Task input:

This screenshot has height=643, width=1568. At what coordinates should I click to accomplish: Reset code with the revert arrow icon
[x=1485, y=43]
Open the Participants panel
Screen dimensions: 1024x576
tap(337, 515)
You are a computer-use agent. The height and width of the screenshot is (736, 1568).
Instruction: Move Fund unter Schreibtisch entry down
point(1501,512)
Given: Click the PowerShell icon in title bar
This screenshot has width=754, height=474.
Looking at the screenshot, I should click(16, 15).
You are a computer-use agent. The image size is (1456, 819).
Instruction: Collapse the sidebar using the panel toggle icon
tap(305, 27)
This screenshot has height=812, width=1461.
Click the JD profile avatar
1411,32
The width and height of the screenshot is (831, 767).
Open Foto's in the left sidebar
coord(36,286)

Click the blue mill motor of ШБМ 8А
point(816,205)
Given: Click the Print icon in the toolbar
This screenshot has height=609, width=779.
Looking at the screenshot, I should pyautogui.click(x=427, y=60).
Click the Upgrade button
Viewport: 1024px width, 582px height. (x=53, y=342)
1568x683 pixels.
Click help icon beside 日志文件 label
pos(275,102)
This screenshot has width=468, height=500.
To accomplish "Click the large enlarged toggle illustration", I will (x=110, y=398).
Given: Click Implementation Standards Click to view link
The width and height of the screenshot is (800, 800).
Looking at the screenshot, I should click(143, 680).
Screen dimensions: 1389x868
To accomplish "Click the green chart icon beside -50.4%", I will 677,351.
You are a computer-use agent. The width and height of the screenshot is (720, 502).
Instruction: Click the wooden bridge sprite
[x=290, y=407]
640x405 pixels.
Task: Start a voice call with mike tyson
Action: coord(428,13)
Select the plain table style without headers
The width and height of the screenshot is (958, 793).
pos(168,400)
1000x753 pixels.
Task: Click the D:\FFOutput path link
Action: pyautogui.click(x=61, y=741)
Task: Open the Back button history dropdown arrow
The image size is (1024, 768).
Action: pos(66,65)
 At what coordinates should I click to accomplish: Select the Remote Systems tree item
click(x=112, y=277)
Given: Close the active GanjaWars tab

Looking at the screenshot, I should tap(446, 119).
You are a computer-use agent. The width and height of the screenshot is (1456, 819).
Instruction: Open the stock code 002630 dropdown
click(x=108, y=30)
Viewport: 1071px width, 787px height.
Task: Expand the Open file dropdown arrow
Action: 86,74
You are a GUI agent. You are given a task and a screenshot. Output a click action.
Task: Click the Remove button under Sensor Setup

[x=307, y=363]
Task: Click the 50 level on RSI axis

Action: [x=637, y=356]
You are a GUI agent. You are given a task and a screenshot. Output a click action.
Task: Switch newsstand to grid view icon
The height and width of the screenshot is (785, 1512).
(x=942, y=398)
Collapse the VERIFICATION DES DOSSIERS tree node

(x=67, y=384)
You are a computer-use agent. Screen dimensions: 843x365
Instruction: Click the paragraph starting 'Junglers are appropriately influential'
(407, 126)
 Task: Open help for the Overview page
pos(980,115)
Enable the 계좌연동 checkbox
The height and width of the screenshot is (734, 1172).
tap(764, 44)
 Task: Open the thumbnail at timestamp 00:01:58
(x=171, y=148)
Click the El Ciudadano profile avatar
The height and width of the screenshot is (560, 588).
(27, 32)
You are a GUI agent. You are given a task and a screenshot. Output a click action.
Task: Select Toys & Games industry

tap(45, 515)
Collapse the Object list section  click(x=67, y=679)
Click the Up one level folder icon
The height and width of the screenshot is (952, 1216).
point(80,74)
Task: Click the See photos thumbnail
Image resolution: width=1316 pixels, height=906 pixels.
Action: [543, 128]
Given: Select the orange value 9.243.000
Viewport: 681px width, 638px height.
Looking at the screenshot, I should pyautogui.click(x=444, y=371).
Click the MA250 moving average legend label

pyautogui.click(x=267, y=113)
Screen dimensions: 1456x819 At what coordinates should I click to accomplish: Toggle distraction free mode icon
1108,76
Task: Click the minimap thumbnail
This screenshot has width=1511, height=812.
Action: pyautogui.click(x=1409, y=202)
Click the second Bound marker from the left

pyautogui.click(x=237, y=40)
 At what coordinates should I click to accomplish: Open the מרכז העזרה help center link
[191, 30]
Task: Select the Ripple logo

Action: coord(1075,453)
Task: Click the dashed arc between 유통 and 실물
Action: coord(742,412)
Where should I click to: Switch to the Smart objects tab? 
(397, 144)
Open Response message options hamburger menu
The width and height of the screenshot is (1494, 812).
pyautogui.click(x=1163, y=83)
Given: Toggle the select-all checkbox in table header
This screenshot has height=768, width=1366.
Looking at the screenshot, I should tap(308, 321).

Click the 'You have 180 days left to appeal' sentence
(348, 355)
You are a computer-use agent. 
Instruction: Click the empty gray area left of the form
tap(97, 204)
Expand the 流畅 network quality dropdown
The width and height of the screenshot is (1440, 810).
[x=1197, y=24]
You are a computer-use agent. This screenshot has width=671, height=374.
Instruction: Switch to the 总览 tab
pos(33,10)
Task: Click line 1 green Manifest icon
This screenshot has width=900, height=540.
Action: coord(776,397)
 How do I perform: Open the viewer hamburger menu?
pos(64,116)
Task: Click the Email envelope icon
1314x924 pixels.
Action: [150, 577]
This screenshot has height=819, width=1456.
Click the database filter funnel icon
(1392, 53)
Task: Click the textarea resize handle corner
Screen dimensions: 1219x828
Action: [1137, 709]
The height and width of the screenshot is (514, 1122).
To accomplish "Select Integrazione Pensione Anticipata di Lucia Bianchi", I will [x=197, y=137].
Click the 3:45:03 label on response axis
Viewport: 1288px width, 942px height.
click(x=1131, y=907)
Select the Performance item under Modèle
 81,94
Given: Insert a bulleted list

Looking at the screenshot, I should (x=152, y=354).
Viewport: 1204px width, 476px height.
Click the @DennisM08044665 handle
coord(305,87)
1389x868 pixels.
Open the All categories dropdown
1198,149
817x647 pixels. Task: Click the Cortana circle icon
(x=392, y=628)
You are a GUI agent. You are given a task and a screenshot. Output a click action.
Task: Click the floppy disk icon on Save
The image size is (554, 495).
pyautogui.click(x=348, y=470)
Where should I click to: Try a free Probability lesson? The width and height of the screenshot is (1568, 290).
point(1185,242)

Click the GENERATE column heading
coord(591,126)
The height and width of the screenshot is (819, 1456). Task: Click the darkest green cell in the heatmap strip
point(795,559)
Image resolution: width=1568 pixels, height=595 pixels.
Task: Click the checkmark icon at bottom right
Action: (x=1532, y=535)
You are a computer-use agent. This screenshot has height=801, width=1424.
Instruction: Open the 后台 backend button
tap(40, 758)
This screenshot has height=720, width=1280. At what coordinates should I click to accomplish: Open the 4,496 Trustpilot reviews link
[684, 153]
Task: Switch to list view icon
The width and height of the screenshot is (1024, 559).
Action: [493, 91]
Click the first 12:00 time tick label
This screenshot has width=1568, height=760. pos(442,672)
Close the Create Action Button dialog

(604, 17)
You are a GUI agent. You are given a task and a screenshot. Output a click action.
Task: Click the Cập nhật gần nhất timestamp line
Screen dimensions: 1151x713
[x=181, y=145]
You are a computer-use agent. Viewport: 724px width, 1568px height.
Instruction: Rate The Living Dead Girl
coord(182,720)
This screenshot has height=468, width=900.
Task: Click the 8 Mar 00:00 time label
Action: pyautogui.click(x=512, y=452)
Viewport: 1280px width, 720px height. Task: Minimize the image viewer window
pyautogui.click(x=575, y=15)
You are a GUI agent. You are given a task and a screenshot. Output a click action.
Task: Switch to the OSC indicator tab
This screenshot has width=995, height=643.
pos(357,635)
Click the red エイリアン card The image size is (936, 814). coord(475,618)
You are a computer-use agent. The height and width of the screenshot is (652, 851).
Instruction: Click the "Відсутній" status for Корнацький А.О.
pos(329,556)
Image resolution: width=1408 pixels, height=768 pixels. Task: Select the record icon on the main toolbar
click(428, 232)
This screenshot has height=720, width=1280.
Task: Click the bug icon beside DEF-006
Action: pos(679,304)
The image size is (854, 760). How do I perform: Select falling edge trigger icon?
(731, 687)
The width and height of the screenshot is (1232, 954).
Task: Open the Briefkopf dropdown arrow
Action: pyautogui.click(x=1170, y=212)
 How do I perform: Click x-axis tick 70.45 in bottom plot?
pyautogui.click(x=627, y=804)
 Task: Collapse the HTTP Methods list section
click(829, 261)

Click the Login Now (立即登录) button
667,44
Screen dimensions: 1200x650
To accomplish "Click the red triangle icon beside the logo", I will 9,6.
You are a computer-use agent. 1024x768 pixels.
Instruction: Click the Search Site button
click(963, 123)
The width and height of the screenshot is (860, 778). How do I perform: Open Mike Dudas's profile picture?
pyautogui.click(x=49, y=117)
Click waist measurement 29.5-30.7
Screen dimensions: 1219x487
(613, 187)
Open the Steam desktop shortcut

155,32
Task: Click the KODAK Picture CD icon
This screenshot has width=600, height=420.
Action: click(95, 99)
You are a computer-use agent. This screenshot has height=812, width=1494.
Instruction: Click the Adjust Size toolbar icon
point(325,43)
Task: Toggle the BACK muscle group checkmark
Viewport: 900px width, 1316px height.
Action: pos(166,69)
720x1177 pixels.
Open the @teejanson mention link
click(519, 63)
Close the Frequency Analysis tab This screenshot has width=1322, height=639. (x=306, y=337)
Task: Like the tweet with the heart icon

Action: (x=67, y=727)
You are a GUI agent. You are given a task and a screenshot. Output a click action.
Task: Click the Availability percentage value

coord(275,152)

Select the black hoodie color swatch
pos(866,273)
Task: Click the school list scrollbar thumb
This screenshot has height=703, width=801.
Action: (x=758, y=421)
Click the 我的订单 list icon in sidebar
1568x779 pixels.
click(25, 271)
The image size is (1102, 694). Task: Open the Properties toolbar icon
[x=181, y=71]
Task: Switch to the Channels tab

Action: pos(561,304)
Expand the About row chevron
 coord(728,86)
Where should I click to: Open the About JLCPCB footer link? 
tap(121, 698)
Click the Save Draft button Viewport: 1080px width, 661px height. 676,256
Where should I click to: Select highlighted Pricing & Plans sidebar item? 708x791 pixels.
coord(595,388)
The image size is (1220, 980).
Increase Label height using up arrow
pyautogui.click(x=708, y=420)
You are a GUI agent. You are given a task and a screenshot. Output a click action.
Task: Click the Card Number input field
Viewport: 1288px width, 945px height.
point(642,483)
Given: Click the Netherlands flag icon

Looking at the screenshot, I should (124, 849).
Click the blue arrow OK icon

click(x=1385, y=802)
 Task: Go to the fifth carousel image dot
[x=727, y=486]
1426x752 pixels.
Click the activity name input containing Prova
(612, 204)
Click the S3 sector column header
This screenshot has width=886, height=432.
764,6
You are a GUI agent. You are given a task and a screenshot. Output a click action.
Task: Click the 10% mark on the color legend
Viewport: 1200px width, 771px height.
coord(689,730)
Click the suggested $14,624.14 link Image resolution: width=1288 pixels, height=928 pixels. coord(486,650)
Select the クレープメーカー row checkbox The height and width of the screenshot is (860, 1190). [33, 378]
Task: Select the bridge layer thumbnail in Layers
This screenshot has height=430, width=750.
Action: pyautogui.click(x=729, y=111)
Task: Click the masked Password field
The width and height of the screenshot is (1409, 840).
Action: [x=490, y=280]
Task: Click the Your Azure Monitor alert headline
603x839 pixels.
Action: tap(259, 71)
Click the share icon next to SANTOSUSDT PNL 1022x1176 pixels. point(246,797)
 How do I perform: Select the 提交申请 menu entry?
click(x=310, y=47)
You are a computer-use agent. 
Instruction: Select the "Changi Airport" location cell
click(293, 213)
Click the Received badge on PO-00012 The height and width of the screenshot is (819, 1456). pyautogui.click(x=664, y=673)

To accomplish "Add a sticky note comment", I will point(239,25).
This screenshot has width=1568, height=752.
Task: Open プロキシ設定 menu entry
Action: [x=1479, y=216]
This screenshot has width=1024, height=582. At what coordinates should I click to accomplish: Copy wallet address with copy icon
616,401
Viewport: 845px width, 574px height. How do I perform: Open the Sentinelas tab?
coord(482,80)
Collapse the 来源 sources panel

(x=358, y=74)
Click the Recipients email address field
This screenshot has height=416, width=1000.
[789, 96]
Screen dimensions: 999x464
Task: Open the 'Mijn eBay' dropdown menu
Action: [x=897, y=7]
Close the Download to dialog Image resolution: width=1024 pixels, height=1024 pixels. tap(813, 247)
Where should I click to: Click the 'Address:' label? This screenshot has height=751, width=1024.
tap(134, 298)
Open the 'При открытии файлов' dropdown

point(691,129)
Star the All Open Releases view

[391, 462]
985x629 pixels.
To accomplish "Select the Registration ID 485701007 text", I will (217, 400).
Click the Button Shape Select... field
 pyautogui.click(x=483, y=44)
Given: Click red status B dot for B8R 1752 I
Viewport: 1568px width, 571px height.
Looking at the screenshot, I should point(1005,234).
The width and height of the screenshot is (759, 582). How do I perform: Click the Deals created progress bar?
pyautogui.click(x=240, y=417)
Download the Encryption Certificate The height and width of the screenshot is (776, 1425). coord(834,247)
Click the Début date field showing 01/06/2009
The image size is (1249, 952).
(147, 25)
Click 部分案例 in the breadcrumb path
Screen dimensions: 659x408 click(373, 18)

What this task involves:
Give the rows from the line containing "Click the red エイリアン" through the line containing "pyautogui.click(x=627, y=804)" again, with "How do I perform" changed to "How can I do" and everything else left the same.

Solution to the exercise:
Click the red エイリアン card The image size is (936, 814). coord(475,618)
You are a computer-use agent. The height and width of the screenshot is (652, 851).
Instruction: Click the "Відсутній" status for Корнацький А.О.
pos(329,556)
Image resolution: width=1408 pixels, height=768 pixels. Task: Select the record icon on the main toolbar
click(428, 232)
This screenshot has height=720, width=1280.
Task: Click the bug icon beside DEF-006
Action: pos(679,304)
The image size is (854, 760). How can I do: Select falling edge trigger icon?
(731, 687)
The width and height of the screenshot is (1232, 954).
Task: Open the Briefkopf dropdown arrow
Action: pyautogui.click(x=1170, y=212)
 How can I do: Click x-axis tick 70.45 in bottom plot?
pyautogui.click(x=627, y=804)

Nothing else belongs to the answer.